More recently, film critics A. O. Scott and David Edelstein both argued that Eternal Sunshine of the Spotless Mind was a 21st-century example of the genre. The 2025 film Is This Thing On? has also been described as a comedy of remarriage.

==Notable comedies of remarriage==
(Bold text denotes inclusion in Pursuits of Happiness)

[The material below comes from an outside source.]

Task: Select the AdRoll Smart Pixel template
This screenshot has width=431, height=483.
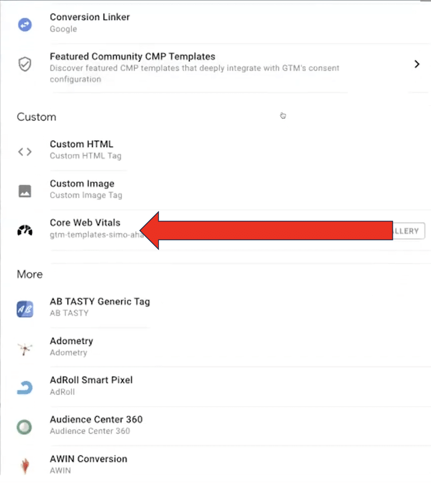Action: 91,380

- It Happened One Night (1934), directed by Frank Capra, starring Clark Gable and Claudette Colbert
- Theodora Goes Wild (1936), directed by Richard Boleslawski, starring Irene Dunne and Melvyn Douglas
- The Awful Truth (1937), directed by Leo McCarey, starring Cary Grant and Irene Dunne
- Second Honeymoon (1937), directed by Walter Lang, starring Tyrone Power and Loretta Young
- Bringing Up Baby (1938), directed by Howard Hawks, starring Cary Grant and Katharine Hepburn
- The Philadelphia Story (1940), directed by George Cukor, starring Cary Grant and Katharine Hepburn
- His Girl Friday (1940), directed by Howard Hawks, starring Cary Grant and Rosalind Russell
- My Favorite Wife (1940), directed by Garson Kanin, starring Cary Grant and Irene Dunne
- Love Crazy (1941), directed by Jack Conway, starring Myrna Loy and William Powell
- The Lady Eve (1941), directed by Preston Sturges, starring Barbara Stanwyck and Henry Fonda
- Mr. and Mrs. Smith (1941), directed by Alfred Hitchcock, starring Carole Lombard and Robert Montgomery
- That Uncertain Feeling (1941), directed by Ernst Lubitsch, starring Melvyn Douglas and Merle Oberon
- Bedtime Story (1941), directed by Alexander Hall, starring Fredric March and Loretta Young
- The Palm Beach Story (1942), directed by Preston Sturges, starring Claudette Colbert and Joel McCrea
- Woman of the Year (1942), directed by George Stevens, starring Spencer Tracy and Katharine Hepburn
- Adam's Rib (1949), directed by George Cukor, starring Spencer Tracy and Katharine Hepburn
- We're Not Married! (1952), directed by Edmund Goulding, starring Ginger Rogers, Fred Allen, Victor Moore, Marilyn Monroe, David Wayne, Eve Arden, Paul Douglas, Eddie Bracken, and Mitzi Gaynor.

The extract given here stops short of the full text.